On January 15, 2020, the Board of the Coalition of Homeless Services Providers unanimously approved the release of the CHSP Position on Homeless Encampment Sweeps.

 

CHSP Position on Homeless Encampment Sweeps

Approved on January 15, 2020

The Coalition recognizes an individual’s basic need for shelter, safety and community. Additionally, the Coalition recognizes that without an adequate supply of housing too many people living with very low incomes have no local housing options other than living unsheltered. To address this reality of insufficient housing and shelter options, communities (housed and unhoused) along with service providers (public, non-profit, faith-based and voluntary) offer resources that aid in survival and address critical health and quality of life issues for those living unsheltered and in encampments.

It is acknowledged that many encampments in the region originate as a survival response by the community experiencing homelessness, many of whom are awaiting the opportunity to receive assistance. Due to the lack of affordable housing and shelter in the area, many people experiencing homelessness spend 6 months or more on various waiting lists. This lack of extremely affordable housing, permanent supportive housing, transitional housing and emergency shelter space exacerbates the housing crisis and too often forces local constituents without housing to form their own communities in the form of encampments.

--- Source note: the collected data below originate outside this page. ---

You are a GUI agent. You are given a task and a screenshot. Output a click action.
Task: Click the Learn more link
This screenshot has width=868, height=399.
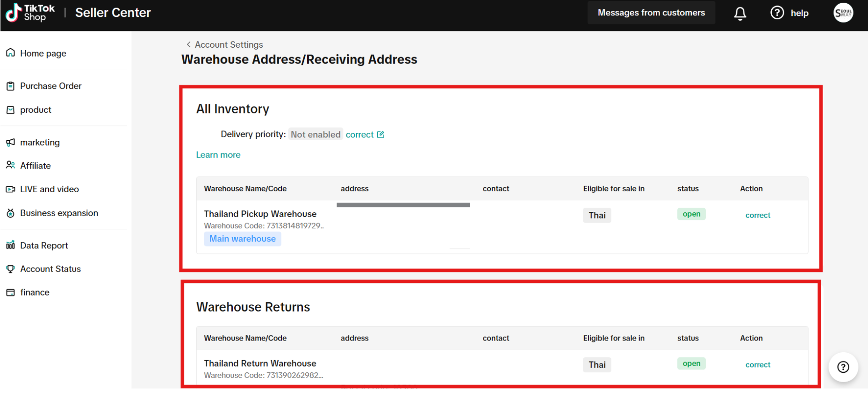pos(218,155)
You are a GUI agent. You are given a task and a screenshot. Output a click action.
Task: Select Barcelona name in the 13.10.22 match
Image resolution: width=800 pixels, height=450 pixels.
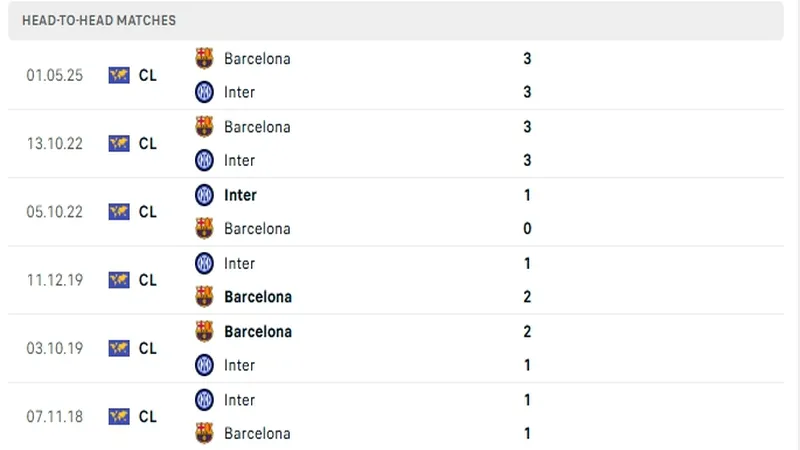coord(257,127)
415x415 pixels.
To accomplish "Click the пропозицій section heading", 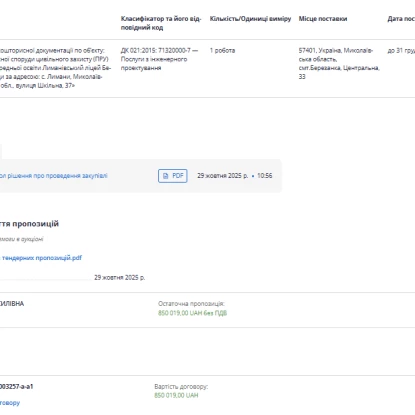I will (x=29, y=224).
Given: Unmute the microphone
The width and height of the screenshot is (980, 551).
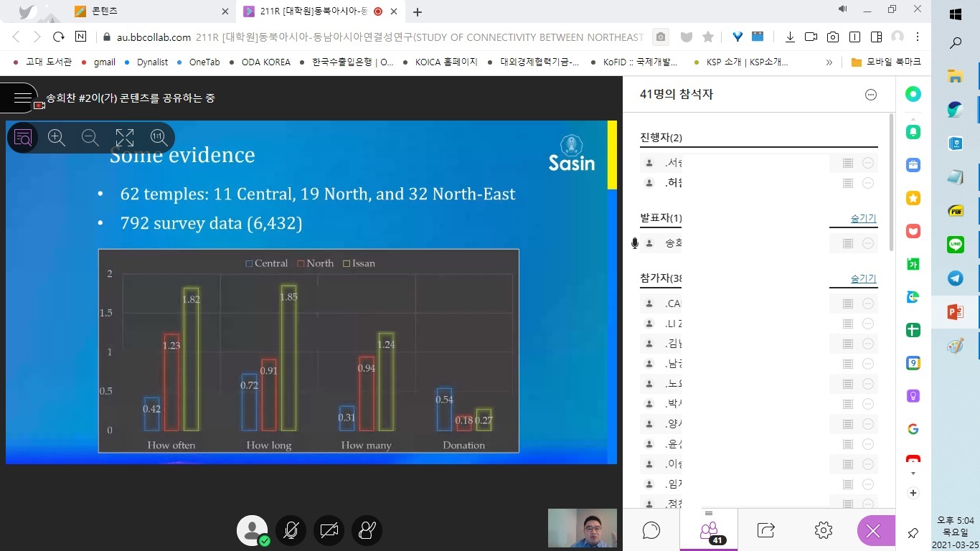Looking at the screenshot, I should (x=291, y=531).
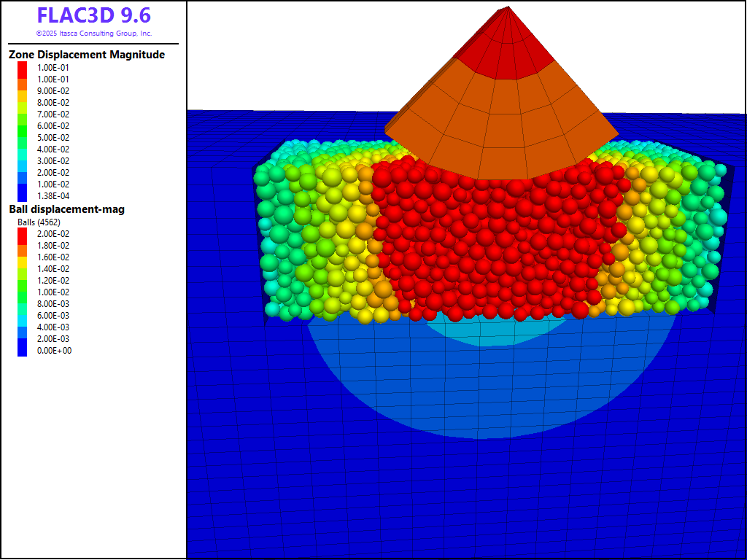747x560 pixels.
Task: Pick the red 2.00E-02 ball legend swatch
Action: point(23,233)
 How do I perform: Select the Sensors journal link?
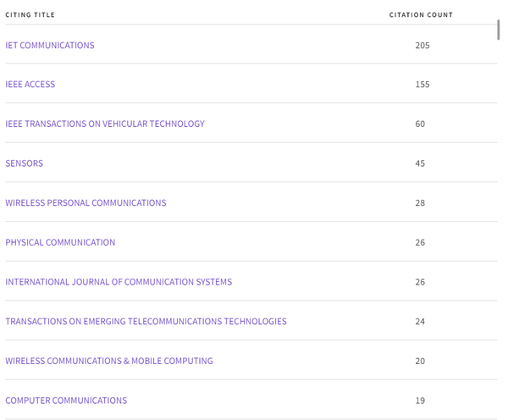click(25, 163)
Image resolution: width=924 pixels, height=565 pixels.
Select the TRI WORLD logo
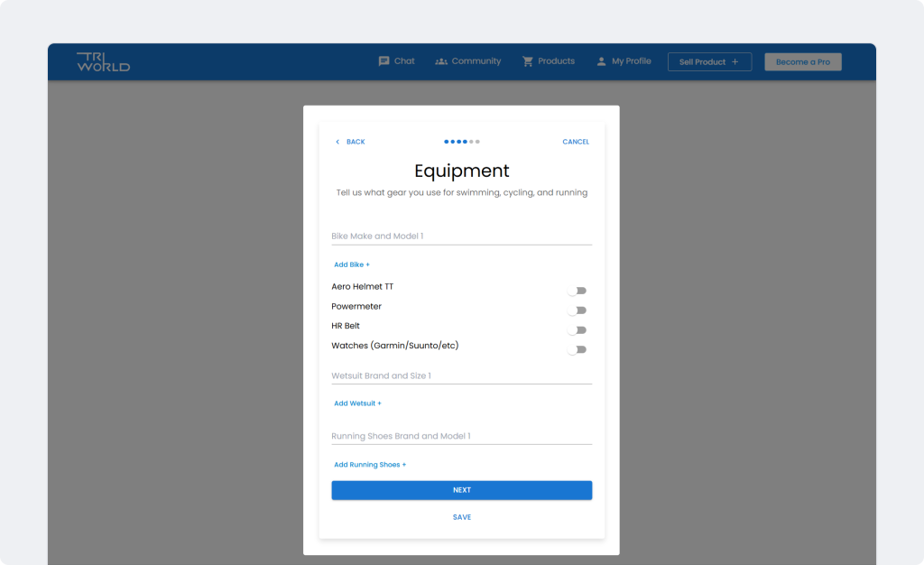105,60
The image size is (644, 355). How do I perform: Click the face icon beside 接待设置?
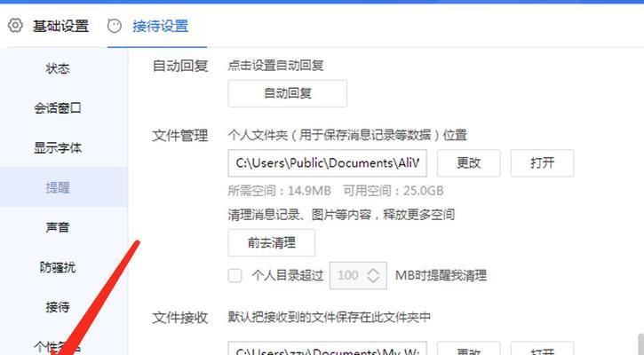click(115, 26)
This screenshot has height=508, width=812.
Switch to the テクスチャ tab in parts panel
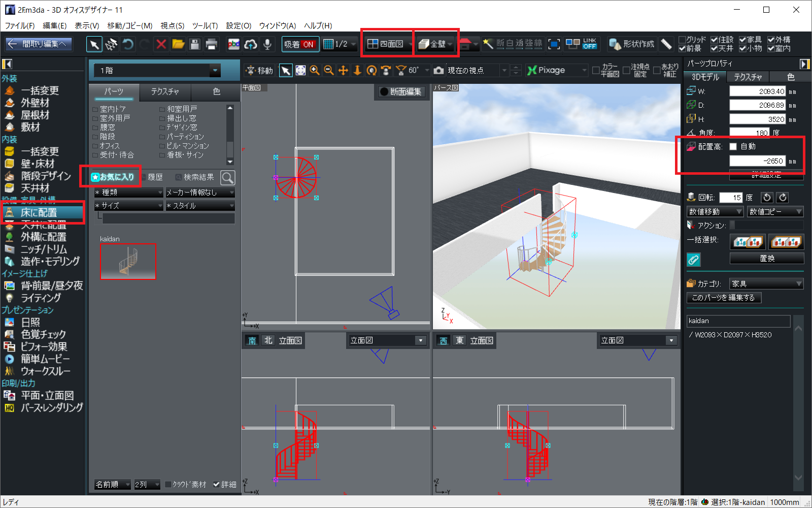tap(165, 91)
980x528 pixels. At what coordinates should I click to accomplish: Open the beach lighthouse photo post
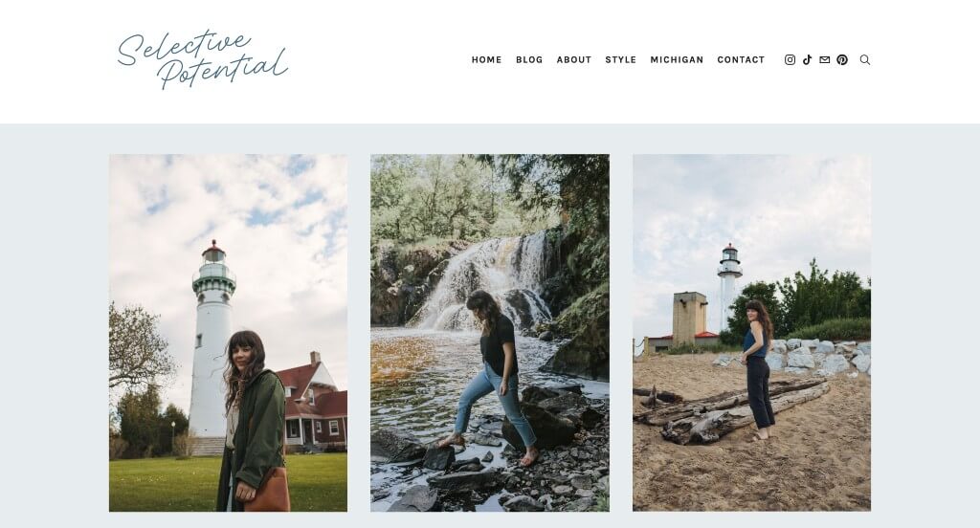tap(751, 333)
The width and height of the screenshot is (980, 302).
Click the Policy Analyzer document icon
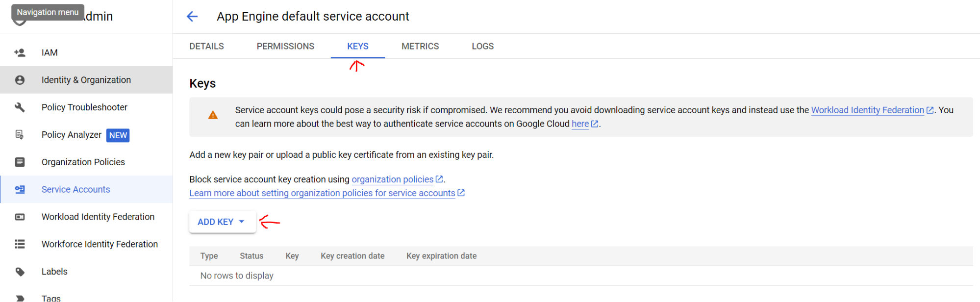pyautogui.click(x=20, y=135)
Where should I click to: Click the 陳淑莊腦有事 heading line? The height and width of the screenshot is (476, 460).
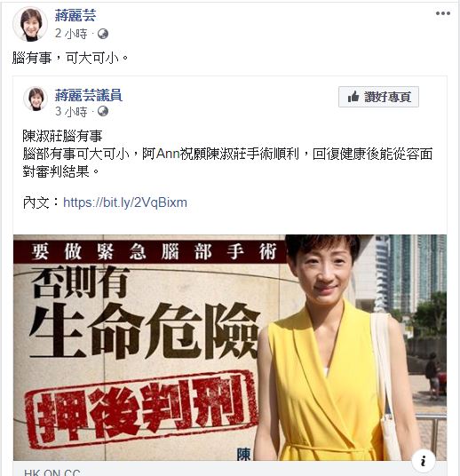62,136
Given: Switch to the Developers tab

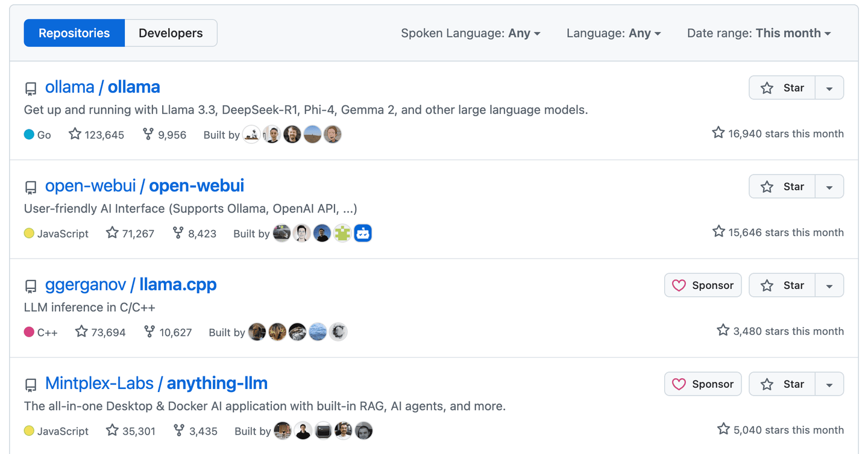Looking at the screenshot, I should (171, 33).
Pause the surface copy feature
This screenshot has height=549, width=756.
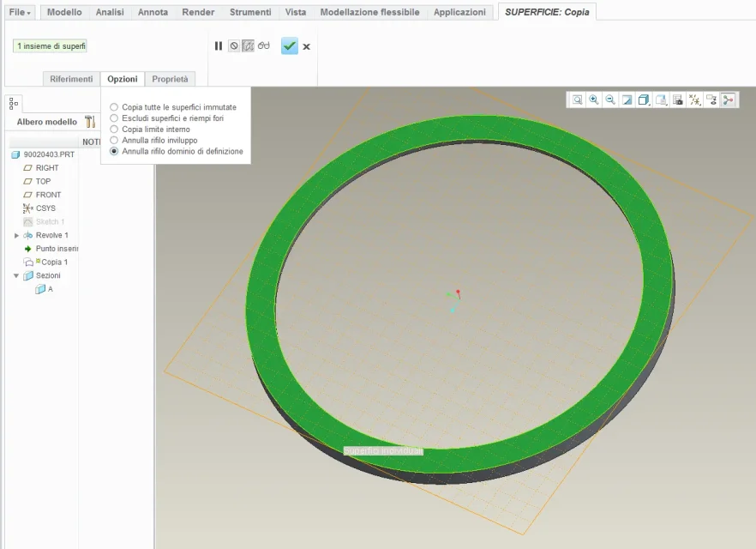(219, 46)
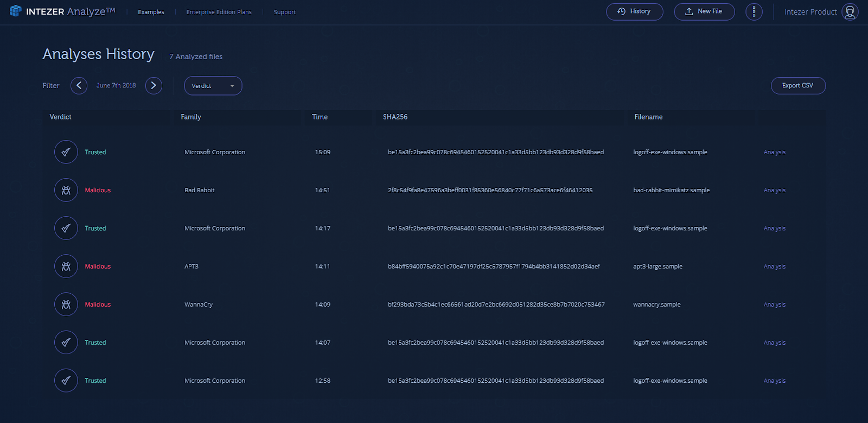This screenshot has width=868, height=423.
Task: Click the Intezer Analyze cube logo
Action: tap(15, 11)
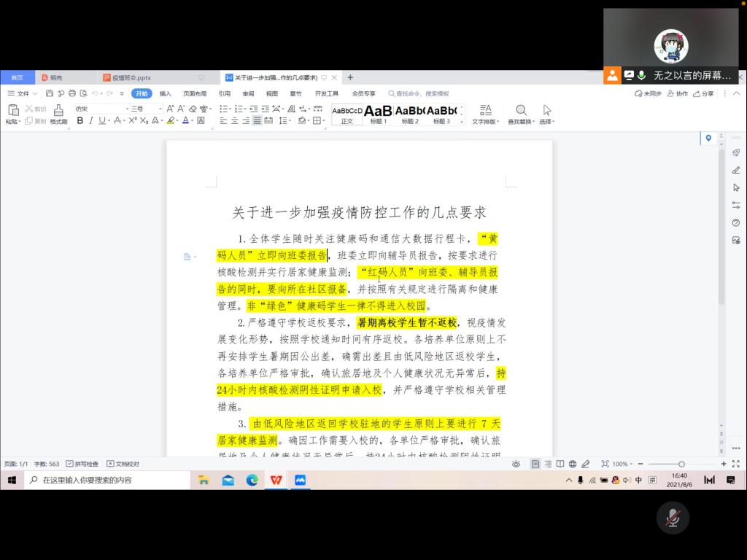The height and width of the screenshot is (560, 747).
Task: Open WPS Office from the Windows taskbar
Action: point(276,480)
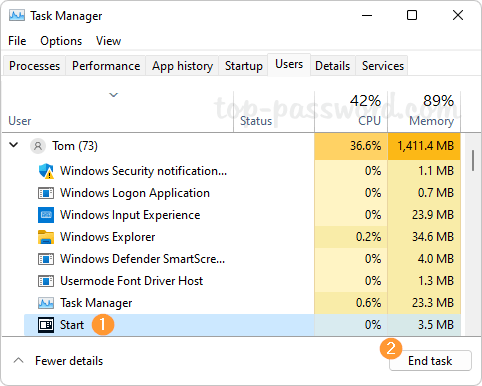This screenshot has height=386, width=482.
Task: Switch to the Performance tab
Action: point(106,66)
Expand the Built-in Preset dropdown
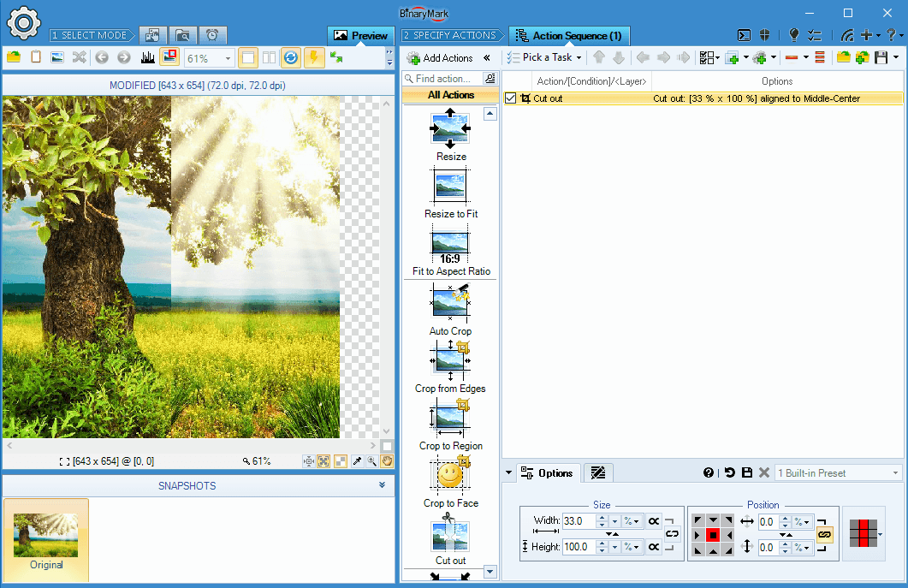The width and height of the screenshot is (908, 588). pyautogui.click(x=895, y=472)

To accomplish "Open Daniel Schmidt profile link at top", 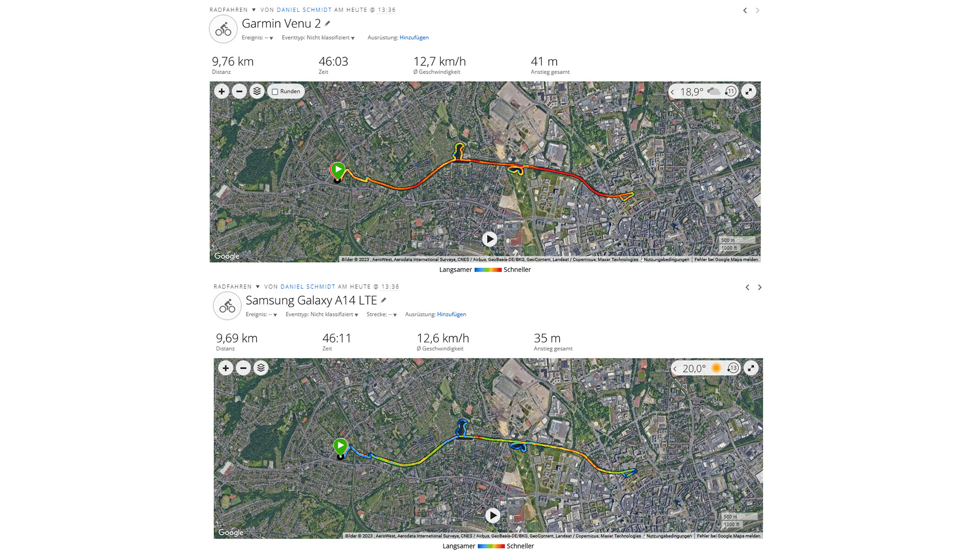I will [304, 10].
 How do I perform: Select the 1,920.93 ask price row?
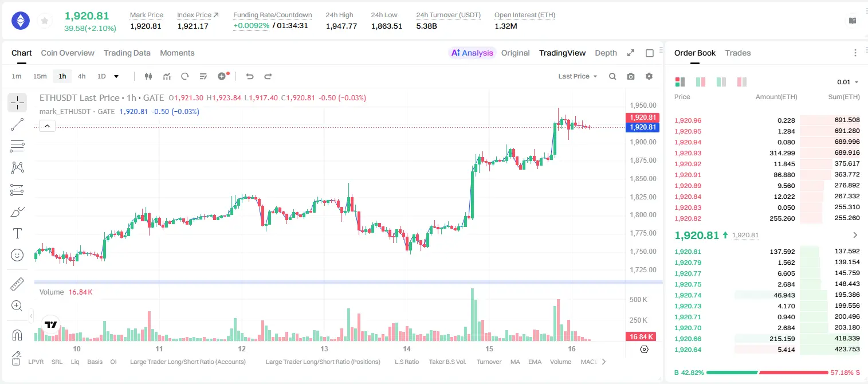(767, 153)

The Coalition also recognizes the situation faced by local jurisdictions when encampments accumulate public health and safety hazards and constituents view homelessness as an unwelcome intrusion and ask that encampments be removed. In response to those concerns jurisdictions at times pursue clean-ups.

In this context the Coalition recognizes the legitimate need of jurisdictions for street cleaning in order to maintain public health and safety for the community. However, the Coalition has also observed that the frequency in which they are conducted has the potential to worsen and extend the vulnerability of the population living without housing. Too often, the clean-ups result in the loss of basic necessities for survival and quality of life, including items essential for living unsheltered, important documentation, medications and valued possessions. Furthermore, there are unintended consequences of these clean-ups, most notably the displacement of homeless individuals between jurisdictions and an adverse impact on the relationship between persons experiencing homelessness and the service providers who rely on the trust and respect of these communities.

It is the position of the Coalition that local jurisdictions, service providers and the community experiencing homelessness work together to create a more viable solution to the current encampment situation. This includes:

  • Public disclosure of the specific health and safety or policy concerns being addressed when clean-ups are scheduled
  • Provision of self-help resources that can support people living without housing to prevent the build-up of public health and hygiene risks (e.g., trash receptacles and hygiene resources such as low barrier, safe, and 24-hour accessible public restrooms and showers)
  • Advance notice of at least one week prior to a scheduled clean-up if self-help resources do not address the documented health and safety concerns;
  • Development of scheduled, coordinated encampment outreach efforts as partnership between jurisdictions, homeless service providers, public assistance, health services (public health, behavioral health and medical) and individuals with lived experience; and
  • Limiting the frequency of clean-ups, particularly when sufficient shelter to provide an alternative to encampment living is unavailable.

The Coalition is committed to coordinating resources to support bringing people experiencing homelessness into housing and to addressing the circumstances that leave too many of our neighbors unhoused. This includes:

  • Developing strategies, policies and resources for providers working to bring housing to all
  • Advocating for county-wide collaboration in pursuit of this mission
  • Developing a Coordinated Outreach and Resources for Encampments (CORE) team to respond to encampment concerns

The Coalition of Homeless Services Providers would like to formally invite the Monterey and San Benito County communities – public entities, private organizations and residents – to participate in creating and implementing a system that does not criminalize residents fulfilling their basic human needs, but extends a helping hand in recognition of the complexity of their situation.

This position paper is not intended to supersede the 2014 “Position on Temporary Homeless Encampments.”